Nothing but the lines from the one with "This screenshot has height=1087, width=785." through the end of the material should be retyped, word for word and without pictures.

*** RECORDS PROVIDED ***

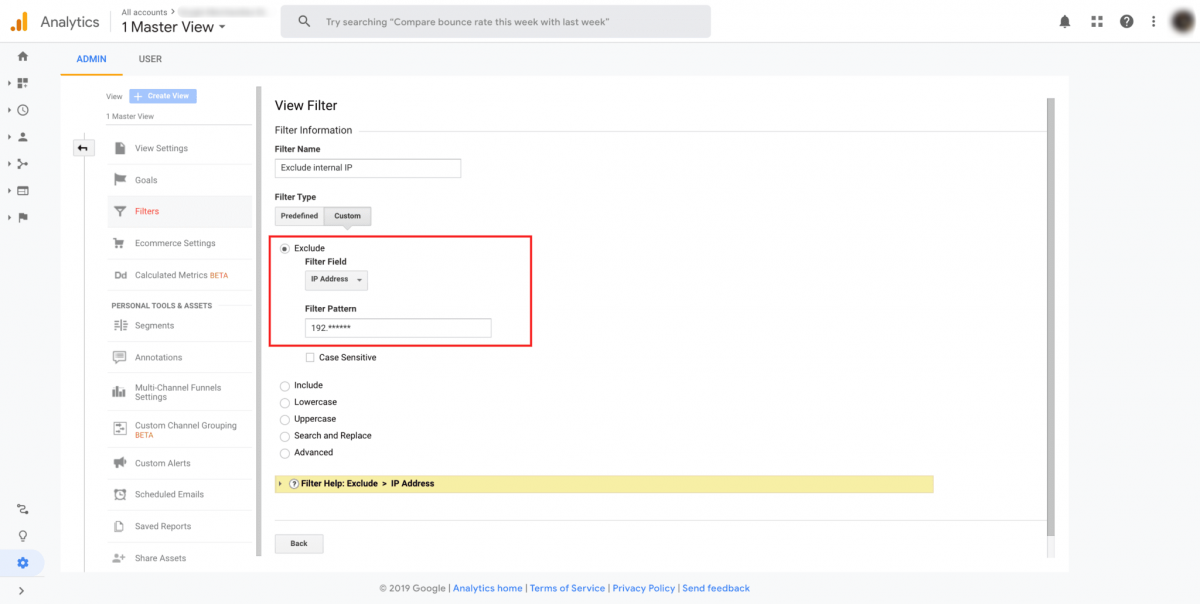Enable the Case Sensitive checkbox

pos(310,357)
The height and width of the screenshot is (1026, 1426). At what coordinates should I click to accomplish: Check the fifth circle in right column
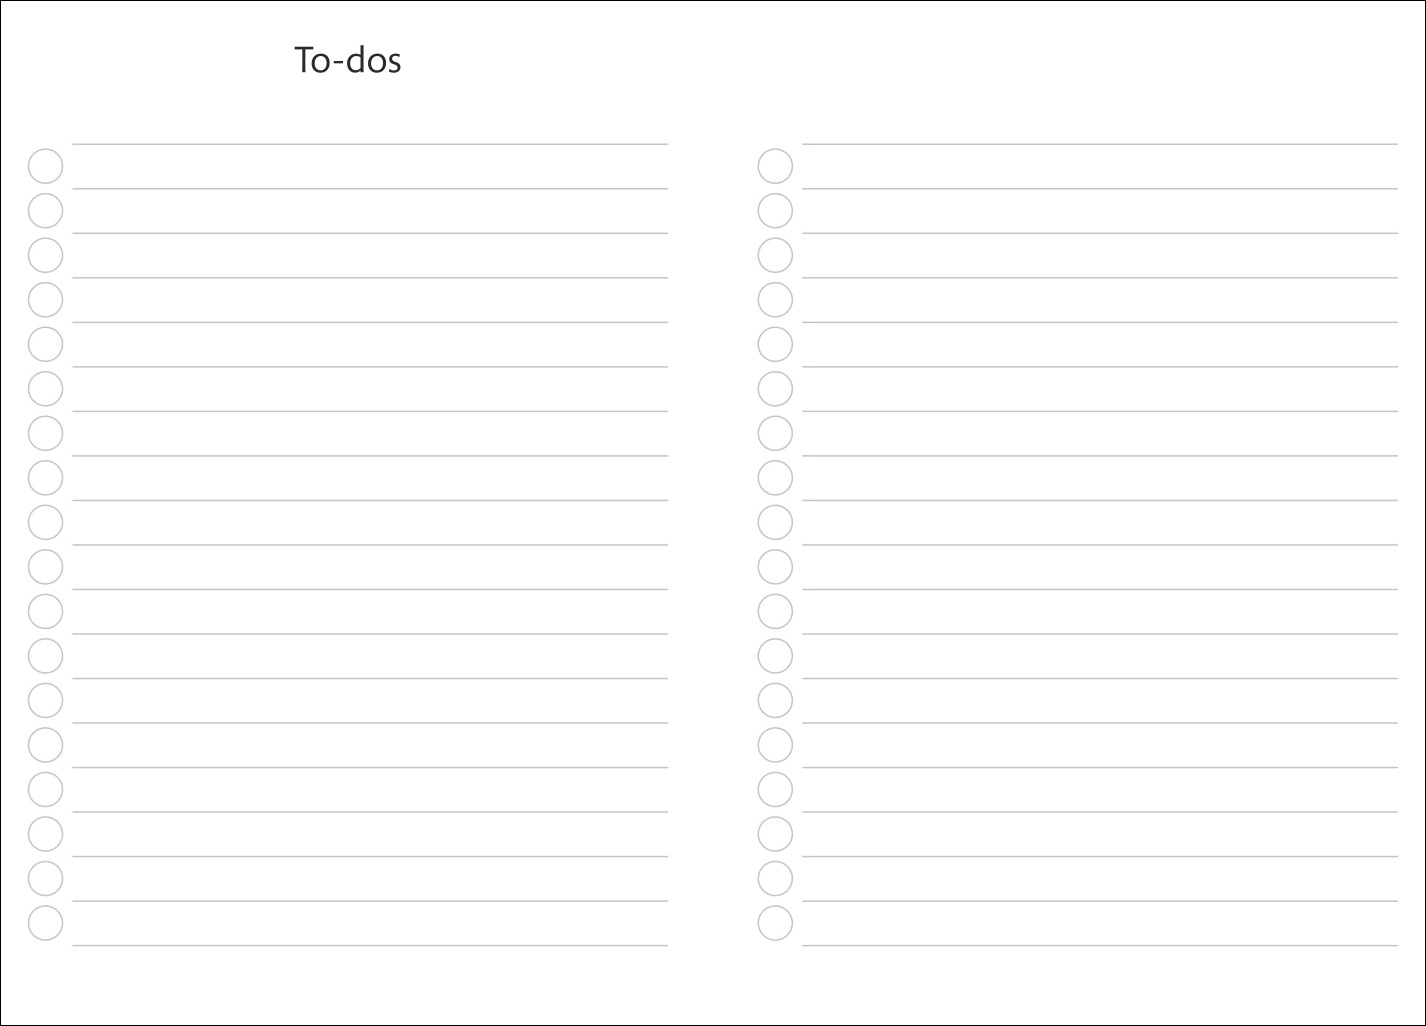(x=775, y=345)
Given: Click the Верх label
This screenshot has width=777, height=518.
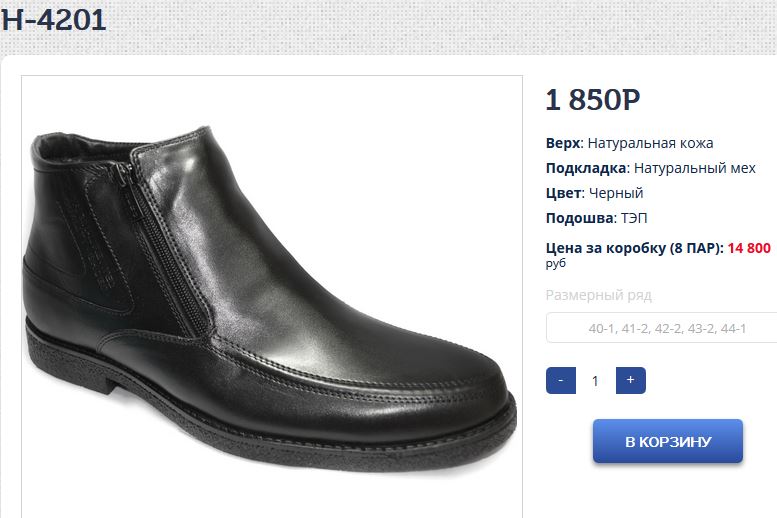Looking at the screenshot, I should tap(563, 143).
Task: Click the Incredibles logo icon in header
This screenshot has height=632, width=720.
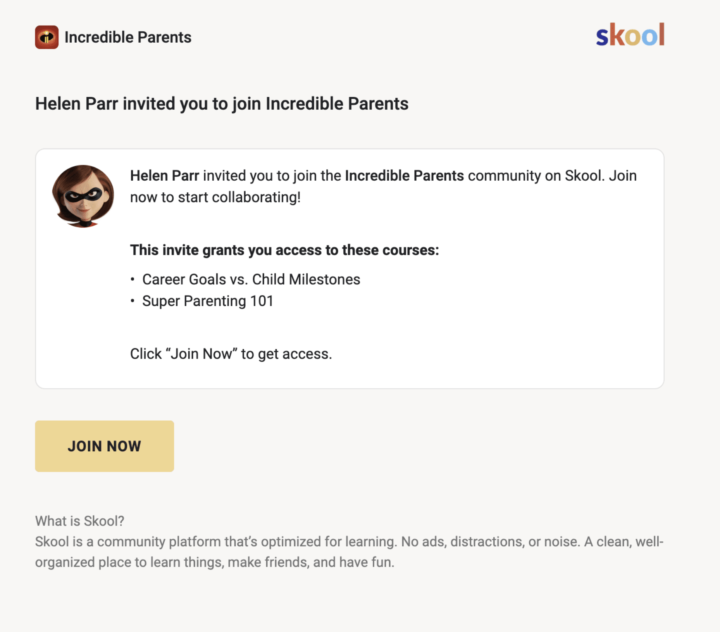Action: pyautogui.click(x=47, y=37)
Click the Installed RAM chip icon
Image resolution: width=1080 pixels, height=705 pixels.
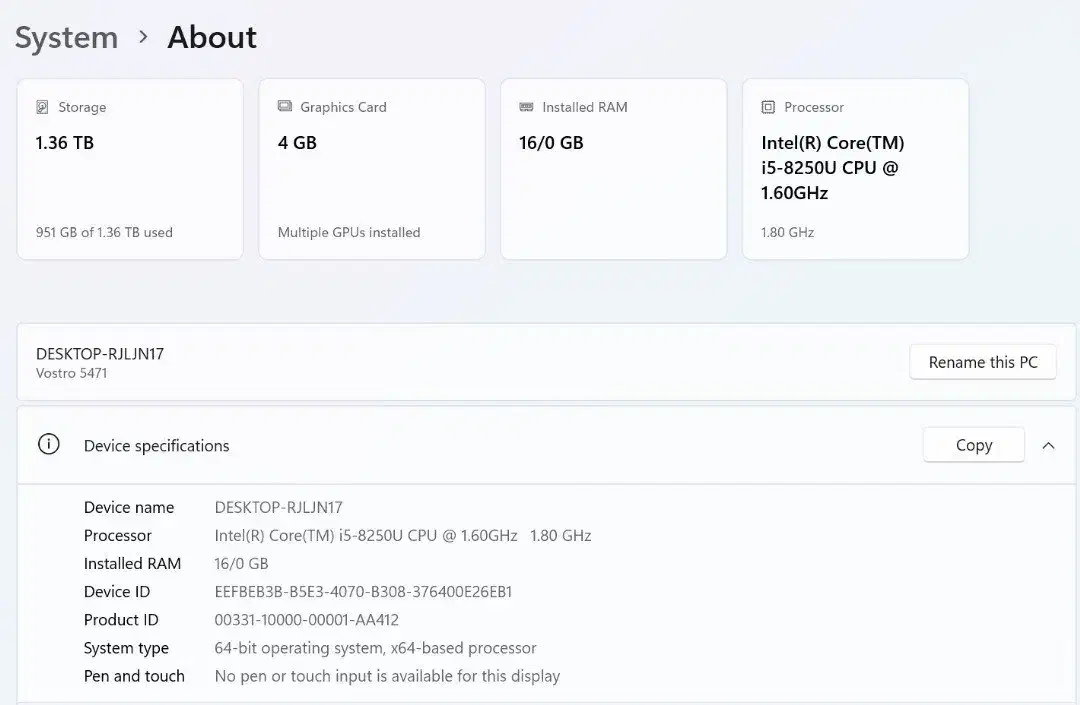click(526, 107)
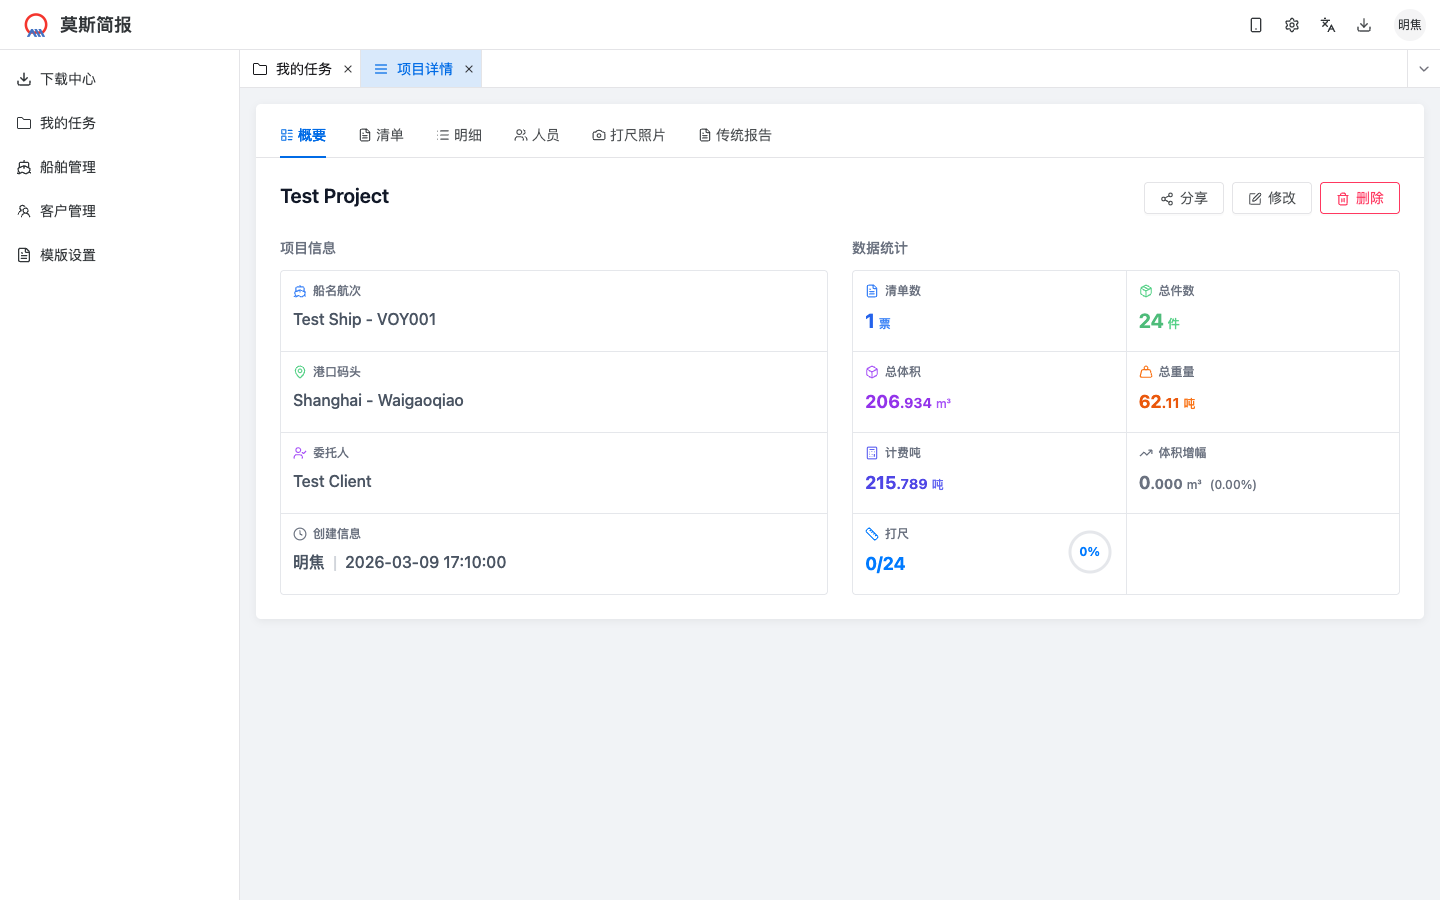Click the download icon in top bar
The height and width of the screenshot is (900, 1440).
[x=1364, y=25]
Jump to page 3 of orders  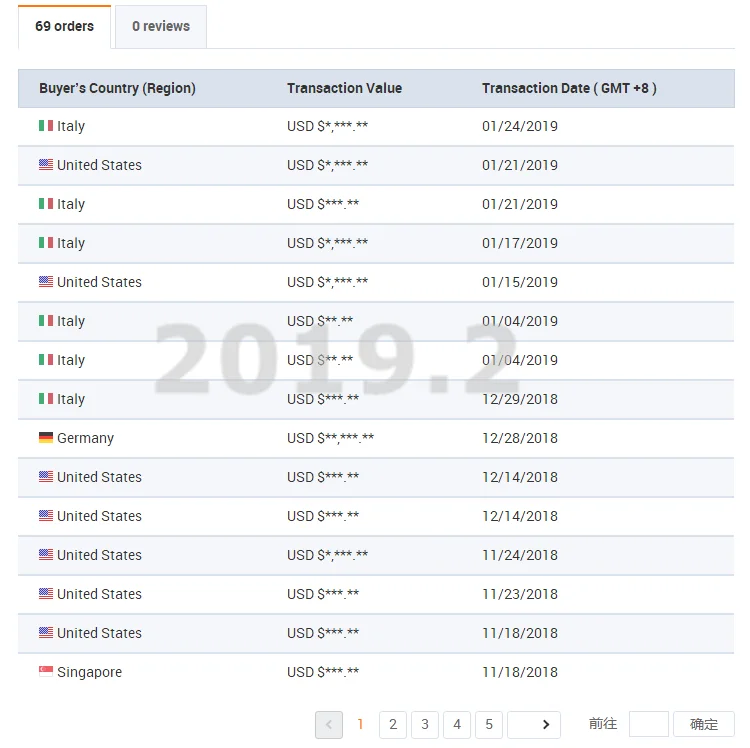(x=425, y=725)
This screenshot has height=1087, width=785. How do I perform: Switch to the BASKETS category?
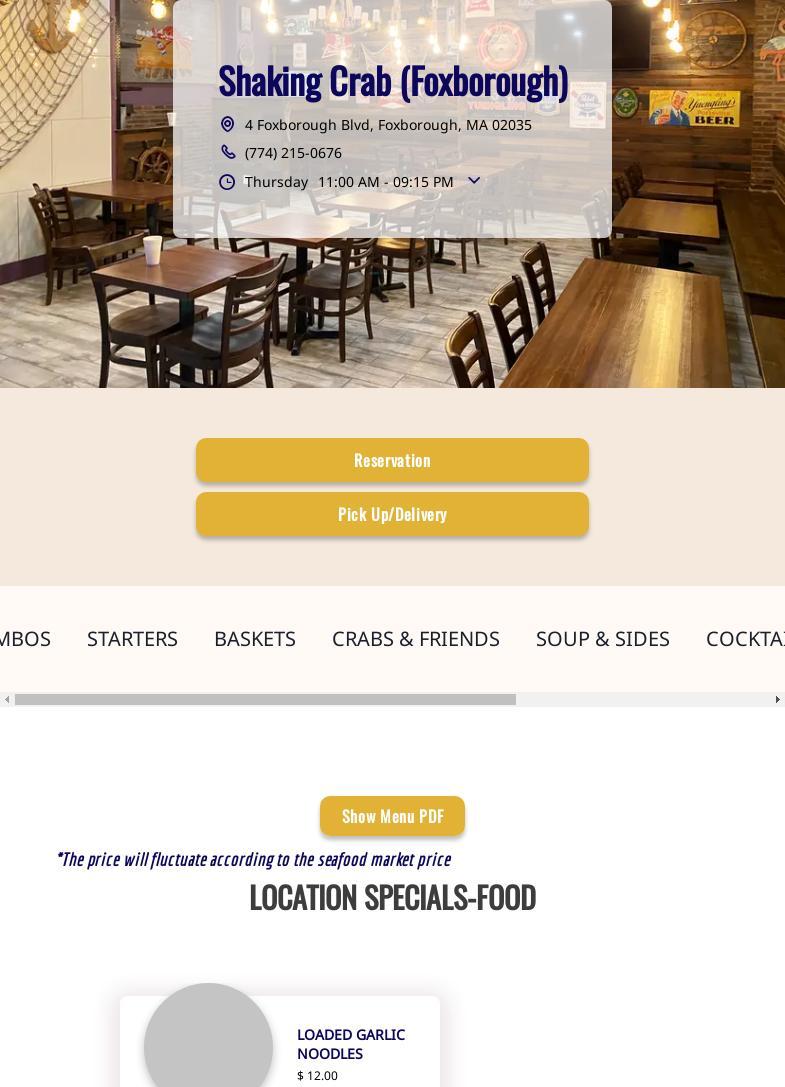point(255,638)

*** End of RECORDS PROVIDED ***

:: REPLY TO THE EXERCISE ::
This screenshot has height=1087, width=785. How do I perform: Switch to the BASKETS category?
point(255,638)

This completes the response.